Using data of the British Department of Environment on pesticides on fruit collected from supermarkets, scientists calculated that each day some children would get a toxic level of pesticides.

The research, published Sunday, says the government repeatedly claims that the levels of pesticide are safe because, instead of measuring individual apples, researchers buy 10, mash them and take an average reading to see if they are safe. This is the internationally agreed method of checking residues.

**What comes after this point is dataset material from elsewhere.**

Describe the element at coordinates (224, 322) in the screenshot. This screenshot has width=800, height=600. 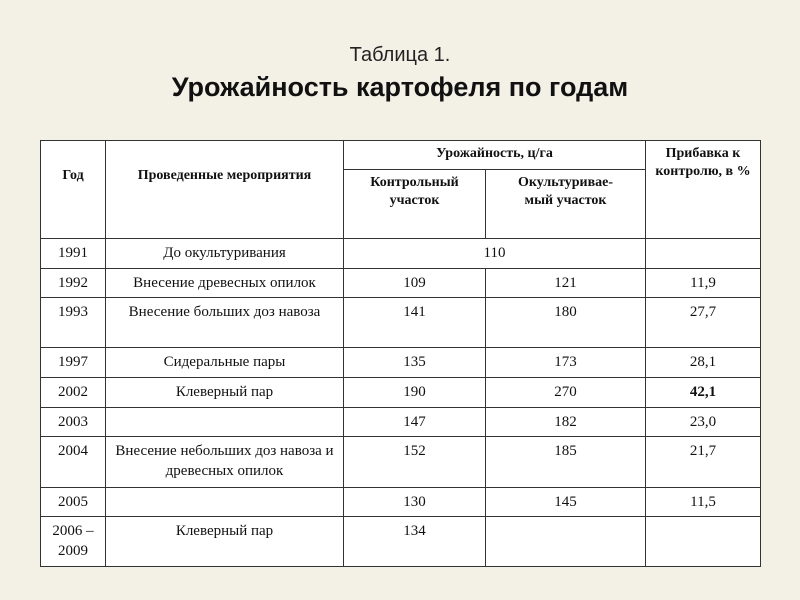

British Government figures show that the pesticide is not evenly spread across the batch, and one or two apples could contain 90% or more of the pesticide in the batch.

The research, published in the International Journal of Occupational and Environmental Health, is from Andrew Watterson of Stirling University, and Vyvyan Howard of Liverpool University. It used mathematical modeling to measure exposure to pesticides for children aged between 18 months and four years old. The pesticides involved can disrupt children's hormones and some are suspected of causing cancer.

The study found that between 10 and 220 young children a day could be exposed to pesticide residues at levels which could pose immediate and long term threats to health.However, Ian Brown, chairman of the government's pesticides residue committee and a consultant toxicologist at Southampton University, said he was confident the maximum residue levels found in fruit tested would not harm a toddler. The safe level for humans was set 100 times lower than a level which had no observable effect on rats.